Collected data entries:
[Start of section]
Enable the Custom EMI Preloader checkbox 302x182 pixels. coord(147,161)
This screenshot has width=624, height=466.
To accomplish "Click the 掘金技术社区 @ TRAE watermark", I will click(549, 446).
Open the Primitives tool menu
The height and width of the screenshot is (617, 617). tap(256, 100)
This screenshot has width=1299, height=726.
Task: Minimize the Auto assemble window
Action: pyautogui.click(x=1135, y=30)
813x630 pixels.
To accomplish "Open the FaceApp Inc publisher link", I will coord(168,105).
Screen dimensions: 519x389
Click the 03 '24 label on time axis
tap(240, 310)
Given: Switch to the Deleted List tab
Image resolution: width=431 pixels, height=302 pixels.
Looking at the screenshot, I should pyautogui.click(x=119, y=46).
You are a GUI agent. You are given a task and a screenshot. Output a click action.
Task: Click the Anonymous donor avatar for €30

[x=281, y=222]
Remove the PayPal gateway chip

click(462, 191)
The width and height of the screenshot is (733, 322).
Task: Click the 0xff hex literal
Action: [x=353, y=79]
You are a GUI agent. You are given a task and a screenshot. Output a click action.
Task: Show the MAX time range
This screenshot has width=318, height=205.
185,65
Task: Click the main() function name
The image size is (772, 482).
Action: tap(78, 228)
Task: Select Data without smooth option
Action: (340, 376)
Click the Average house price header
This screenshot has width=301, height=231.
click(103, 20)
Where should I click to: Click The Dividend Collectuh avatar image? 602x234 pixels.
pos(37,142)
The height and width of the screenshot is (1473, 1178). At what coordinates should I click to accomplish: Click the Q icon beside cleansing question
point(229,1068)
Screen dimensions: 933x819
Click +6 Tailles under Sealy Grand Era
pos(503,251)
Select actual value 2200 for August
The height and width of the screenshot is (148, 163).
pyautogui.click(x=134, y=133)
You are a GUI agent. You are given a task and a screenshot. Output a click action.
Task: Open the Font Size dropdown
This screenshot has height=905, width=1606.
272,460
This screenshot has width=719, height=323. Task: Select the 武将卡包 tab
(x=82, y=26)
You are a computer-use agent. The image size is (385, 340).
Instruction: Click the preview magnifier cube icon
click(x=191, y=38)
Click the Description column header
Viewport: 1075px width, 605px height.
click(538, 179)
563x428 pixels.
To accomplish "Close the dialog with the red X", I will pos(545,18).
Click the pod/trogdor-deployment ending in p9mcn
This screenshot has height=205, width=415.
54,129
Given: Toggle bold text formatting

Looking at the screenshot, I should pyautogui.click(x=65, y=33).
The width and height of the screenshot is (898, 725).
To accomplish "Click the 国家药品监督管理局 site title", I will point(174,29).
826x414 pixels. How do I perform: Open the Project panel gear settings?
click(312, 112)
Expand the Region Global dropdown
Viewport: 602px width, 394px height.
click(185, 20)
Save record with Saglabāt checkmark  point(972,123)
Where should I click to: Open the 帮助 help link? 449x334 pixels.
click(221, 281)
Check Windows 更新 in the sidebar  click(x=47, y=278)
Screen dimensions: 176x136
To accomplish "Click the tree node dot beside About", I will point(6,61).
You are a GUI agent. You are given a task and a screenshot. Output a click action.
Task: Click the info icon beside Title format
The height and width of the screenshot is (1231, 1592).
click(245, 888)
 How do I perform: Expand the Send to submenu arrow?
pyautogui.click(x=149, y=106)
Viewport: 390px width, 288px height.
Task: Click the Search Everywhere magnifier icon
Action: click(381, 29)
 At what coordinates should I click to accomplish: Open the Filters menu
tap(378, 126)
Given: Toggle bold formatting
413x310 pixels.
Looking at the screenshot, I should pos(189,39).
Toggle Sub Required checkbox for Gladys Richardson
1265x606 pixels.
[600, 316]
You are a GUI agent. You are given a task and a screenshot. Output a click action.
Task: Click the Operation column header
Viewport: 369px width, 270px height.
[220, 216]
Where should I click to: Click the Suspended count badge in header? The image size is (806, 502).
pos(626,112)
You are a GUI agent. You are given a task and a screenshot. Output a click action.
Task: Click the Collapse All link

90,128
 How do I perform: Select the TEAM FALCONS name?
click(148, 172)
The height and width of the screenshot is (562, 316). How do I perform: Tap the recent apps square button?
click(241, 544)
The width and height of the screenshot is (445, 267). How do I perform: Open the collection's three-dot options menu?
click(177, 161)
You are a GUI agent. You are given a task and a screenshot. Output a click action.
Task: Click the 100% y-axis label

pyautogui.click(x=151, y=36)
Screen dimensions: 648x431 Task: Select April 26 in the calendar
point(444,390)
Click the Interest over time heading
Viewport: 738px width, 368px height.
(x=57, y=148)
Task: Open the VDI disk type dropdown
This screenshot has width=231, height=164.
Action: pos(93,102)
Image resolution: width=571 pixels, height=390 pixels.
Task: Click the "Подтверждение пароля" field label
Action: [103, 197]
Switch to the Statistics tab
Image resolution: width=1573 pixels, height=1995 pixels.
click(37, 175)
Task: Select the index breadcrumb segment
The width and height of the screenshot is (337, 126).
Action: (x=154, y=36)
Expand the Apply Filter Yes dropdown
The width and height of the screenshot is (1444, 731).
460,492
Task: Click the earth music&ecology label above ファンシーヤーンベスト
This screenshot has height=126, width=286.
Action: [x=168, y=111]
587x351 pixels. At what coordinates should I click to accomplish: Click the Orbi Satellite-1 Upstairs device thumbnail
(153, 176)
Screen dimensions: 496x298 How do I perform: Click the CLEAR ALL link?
[End of section]
§ PROBLEM TO WORK ON
Transcribe all the data word for word, as it appears above.

§ WRITTEN RESPONSE
Enable the Custom EMI Preloader checkbox 302x182 pixels. coord(147,161)
This screenshot has width=624, height=466.
To accomplish "Click the 掘金技术社区 @ TRAE watermark", I will click(549, 446).
Open the Primitives tool menu
The height and width of the screenshot is (617, 617). tap(256, 100)
This screenshot has width=1299, height=726.
Task: Minimize the Auto assemble window
Action: pyautogui.click(x=1135, y=30)
813x630 pixels.
To accomplish "Open the FaceApp Inc publisher link", I will coord(168,105).
Screen dimensions: 519x389
Click the 03 '24 label on time axis
tap(240, 310)
Given: Switch to the Deleted List tab
Image resolution: width=431 pixels, height=302 pixels.
Looking at the screenshot, I should pyautogui.click(x=119, y=46).
You are a GUI agent. You are given a task and a screenshot. Output a click action.
Task: Click the Anonymous donor avatar for €30

[x=281, y=222]
Remove the PayPal gateway chip

click(462, 191)
The width and height of the screenshot is (733, 322).
Task: Click the 0xff hex literal
Action: [x=353, y=79]
You are a GUI agent. You are given a task and a screenshot. Output a click action.
Task: Show the MAX time range
This screenshot has width=318, height=205.
185,65
Task: Click the main() function name
The image size is (772, 482).
Action: tap(78, 228)
Task: Select Data without smooth option
Action: (340, 376)
Click the Average house price header
This screenshot has width=301, height=231.
click(103, 20)
Where should I click to: Click The Dividend Collectuh avatar image? 602x234 pixels.
pos(37,142)
The height and width of the screenshot is (1473, 1178). At what coordinates should I click to accomplish: Click the Q icon beside cleansing question
point(229,1068)
Screen dimensions: 933x819
Click +6 Tailles under Sealy Grand Era
pos(503,251)
Select actual value 2200 for August
The height and width of the screenshot is (148, 163).
pyautogui.click(x=134, y=133)
You are a GUI agent. You are given a task and a screenshot. Output a click action.
Task: Open the Font Size dropdown
This screenshot has height=905, width=1606.
272,460
This screenshot has width=719, height=323. Task: Select the 武将卡包 tab
(x=82, y=26)
You are a computer-use agent. The image size is (385, 340).
Instruction: Click the preview magnifier cube icon
click(x=191, y=38)
Click the Description column header
Viewport: 1075px width, 605px height.
click(538, 179)
563x428 pixels.
To accomplish "Close the dialog with the red X", I will pos(545,18).
Click the pod/trogdor-deployment ending in p9mcn
This screenshot has height=205, width=415.
54,129
Given: Toggle bold text formatting

Looking at the screenshot, I should pyautogui.click(x=65, y=33).
The width and height of the screenshot is (898, 725).
To accomplish "Click the 国家药品监督管理局 site title", I will point(174,29).
826x414 pixels. How do I perform: Open the Project panel gear settings?
click(312, 112)
Expand the Region Global dropdown
Viewport: 602px width, 394px height.
click(185, 20)
Save record with Saglabāt checkmark  point(972,123)
Where should I click to: Open the 帮助 help link? 449x334 pixels.
click(221, 281)
Check Windows 更新 in the sidebar  click(x=47, y=278)
Screen dimensions: 176x136
To accomplish "Click the tree node dot beside About", I will point(6,61).
You are a GUI agent. You are given a task and a screenshot. Output a click action.
Task: Click the info icon beside Title format
The height and width of the screenshot is (1231, 1592).
click(245, 888)
 How do I perform: Expand the Send to submenu arrow?
pyautogui.click(x=149, y=106)
Viewport: 390px width, 288px height.
Task: Click the Search Everywhere magnifier icon
Action: click(381, 29)
 At what coordinates should I click to accomplish: Open the Filters menu
tap(378, 126)
Given: Toggle bold formatting
413x310 pixels.
Looking at the screenshot, I should pos(189,39).
Toggle Sub Required checkbox for Gladys Richardson
1265x606 pixels.
[600, 316]
You are a GUI agent. You are given a task and a screenshot. Output a click action.
Task: Click the Operation column header
Viewport: 369px width, 270px height.
[220, 216]
Where should I click to: Click the Suspended count badge in header? The image size is (806, 502).
pos(626,112)
You are a GUI agent. You are given a task and a screenshot. Output a click action.
Task: Click the Collapse All link

90,128
 How do I perform: Select the TEAM FALCONS name?
click(148, 172)
The height and width of the screenshot is (562, 316). How do I perform: Tap the recent apps square button?
click(241, 544)
The width and height of the screenshot is (445, 267). How do I perform: Open the collection's three-dot options menu?
click(177, 161)
You are a GUI agent. You are given a task and a screenshot. Output a click action.
Task: Click the 100% y-axis label

pyautogui.click(x=151, y=36)
Screen dimensions: 648x431 Task: Select April 26 in the calendar
point(444,390)
Click the Interest over time heading
Viewport: 738px width, 368px height.
(x=57, y=148)
Task: Open the VDI disk type dropdown
This screenshot has width=231, height=164.
Action: pos(93,102)
Image resolution: width=571 pixels, height=390 pixels.
Task: Click the "Подтверждение пароля" field label
Action: [103, 197]
Switch to the Statistics tab
Image resolution: width=1573 pixels, height=1995 pixels.
click(37, 175)
Task: Select the index breadcrumb segment
The width and height of the screenshot is (337, 126).
Action: (x=154, y=36)
Expand the Apply Filter Yes dropdown
The width and height of the screenshot is (1444, 731).
460,492
Task: Click the earth music&ecology label above ファンシーヤーンベスト
This screenshot has height=126, width=286.
Action: [x=168, y=111]
587x351 pixels. At what coordinates should I click to accomplish: Click the Orbi Satellite-1 Upstairs device thumbnail
(153, 176)
Screen dimensions: 496x298 How do I perform: Click the CLEAR ALL link?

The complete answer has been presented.